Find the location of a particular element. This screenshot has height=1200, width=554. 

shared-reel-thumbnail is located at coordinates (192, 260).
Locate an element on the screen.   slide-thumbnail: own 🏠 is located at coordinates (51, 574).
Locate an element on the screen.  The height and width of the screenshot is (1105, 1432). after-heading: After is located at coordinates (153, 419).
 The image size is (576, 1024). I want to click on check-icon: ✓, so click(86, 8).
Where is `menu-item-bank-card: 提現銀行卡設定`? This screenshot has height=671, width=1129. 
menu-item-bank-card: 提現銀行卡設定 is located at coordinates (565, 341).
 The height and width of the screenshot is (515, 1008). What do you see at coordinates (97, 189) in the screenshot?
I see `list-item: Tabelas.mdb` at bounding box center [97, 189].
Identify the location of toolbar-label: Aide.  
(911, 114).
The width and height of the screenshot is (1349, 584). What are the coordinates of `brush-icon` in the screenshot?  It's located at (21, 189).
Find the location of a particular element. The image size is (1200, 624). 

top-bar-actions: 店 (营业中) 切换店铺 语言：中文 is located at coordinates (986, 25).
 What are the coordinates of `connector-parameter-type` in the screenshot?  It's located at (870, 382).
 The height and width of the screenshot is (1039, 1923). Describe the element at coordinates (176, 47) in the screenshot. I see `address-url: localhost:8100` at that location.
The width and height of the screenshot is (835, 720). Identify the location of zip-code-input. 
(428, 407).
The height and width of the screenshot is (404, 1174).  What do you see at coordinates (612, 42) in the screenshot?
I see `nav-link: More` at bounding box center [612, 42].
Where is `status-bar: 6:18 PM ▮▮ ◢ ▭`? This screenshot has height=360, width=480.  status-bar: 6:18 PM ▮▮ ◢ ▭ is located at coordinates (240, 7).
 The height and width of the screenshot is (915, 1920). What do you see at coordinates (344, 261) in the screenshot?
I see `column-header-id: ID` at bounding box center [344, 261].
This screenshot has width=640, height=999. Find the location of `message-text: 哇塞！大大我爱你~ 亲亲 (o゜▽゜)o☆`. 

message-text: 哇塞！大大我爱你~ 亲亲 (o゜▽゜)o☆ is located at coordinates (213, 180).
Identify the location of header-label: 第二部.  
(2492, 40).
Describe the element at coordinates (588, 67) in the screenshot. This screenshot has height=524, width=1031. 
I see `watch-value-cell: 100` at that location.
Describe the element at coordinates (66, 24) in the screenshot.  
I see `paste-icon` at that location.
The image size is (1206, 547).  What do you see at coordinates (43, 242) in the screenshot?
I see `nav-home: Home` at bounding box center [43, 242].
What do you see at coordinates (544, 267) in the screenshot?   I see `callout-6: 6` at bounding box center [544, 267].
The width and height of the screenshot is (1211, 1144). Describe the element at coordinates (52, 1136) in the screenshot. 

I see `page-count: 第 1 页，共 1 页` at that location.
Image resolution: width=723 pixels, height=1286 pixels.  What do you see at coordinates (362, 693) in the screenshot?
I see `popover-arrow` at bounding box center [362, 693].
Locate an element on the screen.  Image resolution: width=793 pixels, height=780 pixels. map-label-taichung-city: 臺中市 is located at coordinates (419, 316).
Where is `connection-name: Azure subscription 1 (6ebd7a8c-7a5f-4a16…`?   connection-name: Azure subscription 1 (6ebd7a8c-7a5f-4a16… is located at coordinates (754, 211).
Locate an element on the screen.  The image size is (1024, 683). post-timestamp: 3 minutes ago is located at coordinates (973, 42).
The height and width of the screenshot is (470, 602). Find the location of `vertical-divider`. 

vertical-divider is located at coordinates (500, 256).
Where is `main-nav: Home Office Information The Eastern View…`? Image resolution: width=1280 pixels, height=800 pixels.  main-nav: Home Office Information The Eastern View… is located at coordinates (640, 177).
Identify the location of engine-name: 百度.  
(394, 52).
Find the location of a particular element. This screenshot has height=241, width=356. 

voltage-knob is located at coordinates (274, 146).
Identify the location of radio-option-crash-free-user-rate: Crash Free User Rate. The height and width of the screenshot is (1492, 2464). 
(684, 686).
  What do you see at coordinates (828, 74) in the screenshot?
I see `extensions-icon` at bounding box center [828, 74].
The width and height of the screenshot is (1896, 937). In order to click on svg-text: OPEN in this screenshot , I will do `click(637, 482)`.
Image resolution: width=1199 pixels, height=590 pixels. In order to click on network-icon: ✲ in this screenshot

**YOUR GOAL**
Please output all the records above as a JSON list of strings, one string per line, leaving out blank lines.

**OUTPUT FOR THIS EXERCISE**
[
  "Find the location of a particular element. This screenshot has height=1200, width=554. ",
  "shared-reel-thumbnail is located at coordinates (192, 260).",
  "Locate an element on the screen.   slide-thumbnail: own 🏠 is located at coordinates (51, 574).",
  "Locate an element on the screen.  The height and width of the screenshot is (1105, 1432). after-heading: After is located at coordinates (153, 419).",
  " The image size is (576, 1024). I want to click on check-icon: ✓, so click(86, 8).",
  "Where is `menu-item-bank-card: 提現銀行卡設定`? This screenshot has height=671, width=1129. ",
  "menu-item-bank-card: 提現銀行卡設定 is located at coordinates (565, 341).",
  " The height and width of the screenshot is (515, 1008). What do you see at coordinates (97, 189) in the screenshot?",
  "I see `list-item: Tabelas.mdb` at bounding box center [97, 189].",
  "Identify the location of toolbar-label: Aide.  ",
  "(911, 114).",
  "The width and height of the screenshot is (1349, 584). What are the coordinates of `brush-icon` in the screenshot?  It's located at (21, 189).",
  "Find the location of a particular element. The image size is (1200, 624). ",
  "top-bar-actions: 店 (营业中) 切换店铺 语言：中文 is located at coordinates (986, 25).",
  " What are the coordinates of `connector-parameter-type` in the screenshot?  It's located at (870, 382).",
  " The height and width of the screenshot is (1039, 1923). Describe the element at coordinates (176, 47) in the screenshot. I see `address-url: localhost:8100` at that location.",
  "The width and height of the screenshot is (835, 720). Identify the location of zip-code-input. ",
  "(428, 407).",
  "The height and width of the screenshot is (404, 1174).  What do you see at coordinates (612, 42) in the screenshot?",
  "I see `nav-link: More` at bounding box center [612, 42].",
  "Where is `status-bar: 6:18 PM ▮▮ ◢ ▭`? This screenshot has height=360, width=480.  status-bar: 6:18 PM ▮▮ ◢ ▭ is located at coordinates (240, 7).",
  " The height and width of the screenshot is (915, 1920). What do you see at coordinates (344, 261) in the screenshot?",
  "I see `column-header-id: ID` at bounding box center [344, 261].",
  "This screenshot has width=640, height=999. Find the location of `message-text: 哇塞！大大我爱你~ 亲亲 (o゜▽゜)o☆`. ",
  "message-text: 哇塞！大大我爱你~ 亲亲 (o゜▽゜)o☆ is located at coordinates (213, 180).",
  "Identify the location of header-label: 第二部.  ",
  "(2492, 40).",
  "Describe the element at coordinates (588, 67) in the screenshot. This screenshot has height=524, width=1031. ",
  "I see `watch-value-cell: 100` at that location.",
  "Describe the element at coordinates (66, 24) in the screenshot.  ",
  "I see `paste-icon` at that location.",
  "The image size is (1206, 547).  What do you see at coordinates (43, 242) in the screenshot?",
  "I see `nav-home: Home` at bounding box center [43, 242].",
  "What do you see at coordinates (544, 267) in the screenshot?   I see `callout-6: 6` at bounding box center [544, 267].",
  "The width and height of the screenshot is (1211, 1144). Describe the element at coordinates (52, 1136) in the screenshot. ",
  "I see `page-count: 第 1 页，共 1 页` at that location.",
  "Image resolution: width=723 pixels, height=1286 pixels.  What do you see at coordinates (362, 693) in the screenshot?",
  "I see `popover-arrow` at bounding box center [362, 693].",
  "Locate an element on the screen.  Image resolution: width=793 pixels, height=780 pixels. map-label-taichung-city: 臺中市 is located at coordinates (419, 316).",
  "Where is `connection-name: Azure subscription 1 (6ebd7a8c-7a5f-4a16…`?   connection-name: Azure subscription 1 (6ebd7a8c-7a5f-4a16… is located at coordinates (754, 211).",
  "Locate an element on the screen.  The image size is (1024, 683). post-timestamp: 3 minutes ago is located at coordinates (973, 42).",
  "The height and width of the screenshot is (470, 602). Find the location of `vertical-divider`. ",
  "vertical-divider is located at coordinates (500, 256).",
  "Where is `main-nav: Home Office Information The Eastern View…`? Image resolution: width=1280 pixels, height=800 pixels.  main-nav: Home Office Information The Eastern View… is located at coordinates (640, 177).",
  "Identify the location of engine-name: 百度.  ",
  "(394, 52).",
  "Find the location of a particular element. This screenshot has height=241, width=356. ",
  "voltage-knob is located at coordinates (274, 146).",
  "Identify the location of radio-option-crash-free-user-rate: Crash Free User Rate. The height and width of the screenshot is (1492, 2464). ",
  "(684, 686).",
  "  What do you see at coordinates (828, 74) in the screenshot?",
  "I see `extensions-icon` at bounding box center [828, 74].",
  "The width and height of the screenshot is (1896, 937). In order to click on svg-text: OPEN in this screenshot , I will do `click(637, 482)`.",
  "Image resolution: width=1199 pixels, height=590 pixels. In order to click on network-icon: ✲ in this screenshot"
]